Tuesday, October 4, 2011

Susan Sarandon and me

One of my favorite actresses, Susan Sarandon once said, “When I turn 80, I’d like to know that my life has been completely spent. I’d like to know that I’ve loved, I’ve help the world become a better place, that my kids are happy, that I’ve tried.”

Damn I love her thinking.

For 30 years, I have been consumed with watching as my kids grow up and then as we know happens, move out. The idea of their happiness still fills my thoughts and my heart. Some things never change. It’s like one of those old-fashioned jobs where people stayed with the same company for their whole lives, giving it their all & remaining loyal and focused. I don’t need the proverbial gold watch because watching them really is its own reward for a job I believe I executed well.

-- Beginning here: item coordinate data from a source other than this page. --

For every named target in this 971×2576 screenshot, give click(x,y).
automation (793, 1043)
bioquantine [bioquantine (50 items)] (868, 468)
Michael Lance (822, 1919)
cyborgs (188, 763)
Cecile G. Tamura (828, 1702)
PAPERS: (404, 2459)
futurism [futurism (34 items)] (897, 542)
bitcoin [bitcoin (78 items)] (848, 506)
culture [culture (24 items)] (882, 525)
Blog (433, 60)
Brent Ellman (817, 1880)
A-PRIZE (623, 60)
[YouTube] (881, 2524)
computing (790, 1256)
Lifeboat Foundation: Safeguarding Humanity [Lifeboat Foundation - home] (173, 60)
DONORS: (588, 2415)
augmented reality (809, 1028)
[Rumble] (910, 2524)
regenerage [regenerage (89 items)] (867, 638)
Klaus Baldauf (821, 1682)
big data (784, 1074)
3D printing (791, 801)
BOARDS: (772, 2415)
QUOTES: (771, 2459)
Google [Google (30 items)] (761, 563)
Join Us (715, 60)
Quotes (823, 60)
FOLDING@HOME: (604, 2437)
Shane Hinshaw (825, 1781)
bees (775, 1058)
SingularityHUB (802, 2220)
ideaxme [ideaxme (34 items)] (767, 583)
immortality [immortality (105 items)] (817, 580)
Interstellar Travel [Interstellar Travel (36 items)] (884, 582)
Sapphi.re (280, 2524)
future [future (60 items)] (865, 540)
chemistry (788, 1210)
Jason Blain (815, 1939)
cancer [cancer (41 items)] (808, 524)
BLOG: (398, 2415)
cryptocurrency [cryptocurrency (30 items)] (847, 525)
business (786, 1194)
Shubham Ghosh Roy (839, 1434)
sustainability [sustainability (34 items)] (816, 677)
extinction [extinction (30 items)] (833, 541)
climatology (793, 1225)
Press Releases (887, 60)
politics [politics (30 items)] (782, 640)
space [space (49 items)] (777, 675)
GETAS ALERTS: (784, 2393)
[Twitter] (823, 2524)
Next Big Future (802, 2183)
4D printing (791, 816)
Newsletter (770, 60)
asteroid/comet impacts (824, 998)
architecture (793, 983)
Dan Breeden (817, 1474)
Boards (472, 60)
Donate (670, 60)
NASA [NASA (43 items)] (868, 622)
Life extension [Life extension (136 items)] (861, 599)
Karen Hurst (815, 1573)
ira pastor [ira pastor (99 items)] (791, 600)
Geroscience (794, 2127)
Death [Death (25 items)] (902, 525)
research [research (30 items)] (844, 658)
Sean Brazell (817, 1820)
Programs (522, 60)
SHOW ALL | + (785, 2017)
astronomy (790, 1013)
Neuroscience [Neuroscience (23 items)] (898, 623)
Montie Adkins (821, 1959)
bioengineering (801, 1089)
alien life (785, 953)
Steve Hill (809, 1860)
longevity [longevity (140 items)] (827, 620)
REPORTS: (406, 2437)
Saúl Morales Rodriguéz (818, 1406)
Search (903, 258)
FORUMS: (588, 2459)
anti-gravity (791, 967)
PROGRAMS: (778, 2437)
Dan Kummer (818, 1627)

But I do remember going to social gatherings years ago & being asked ‘So, what do you do?” What a weird question, if you think about it. If I really told them what I was doing on a daily basis, it would have taken hours. Suffice to say that when I responded with “I’m a stay-at-home mom”, I would watch their eyes immediately scour the room for someone, something more interesting than me. What could I possibly contribute to a normal, intelligent adult conversation if I wasn’t out in the work world actually pulling a salary. No co-workers, no admin assistant to dump off my paperwork, no boss about which to complain. I was simply raising and nurturing my four charges, tending to their every need and trying to mold them into the best and happiest people I possibly could. Try putting that into a concise, party-friendly response.

I am happy with my work. I liked my job back then and even today I am always in awe of how the job has morphed and changed and continues to challenge me.. It sometimes feels like a moving target, but I think I’ve got the formula now.

So I’m with Sarandon here.  Like her, I have loved and done so more intensely than I ever thought possible.  Her last wish, hoping “that I’ve tried” touched me because I know that I try harder to be a good parent than I’ve ever tried anything else in my life. And that’s all I really have- the trying - because I figure if I care that intensely and for that long about something, it’s sure to come out extraordinarily well.

1 comment:

  1. I think you've done more than "try." You've learned, you've grown, you've adapted and you've changed (even when it was forced upon you). And you've got the evidence of a job insanely well done in the form of four well-adjusted (though oddly all very loud) young adults who, by the way, also think you've done well. So you and Susan Sarandon, you're peas in a pod.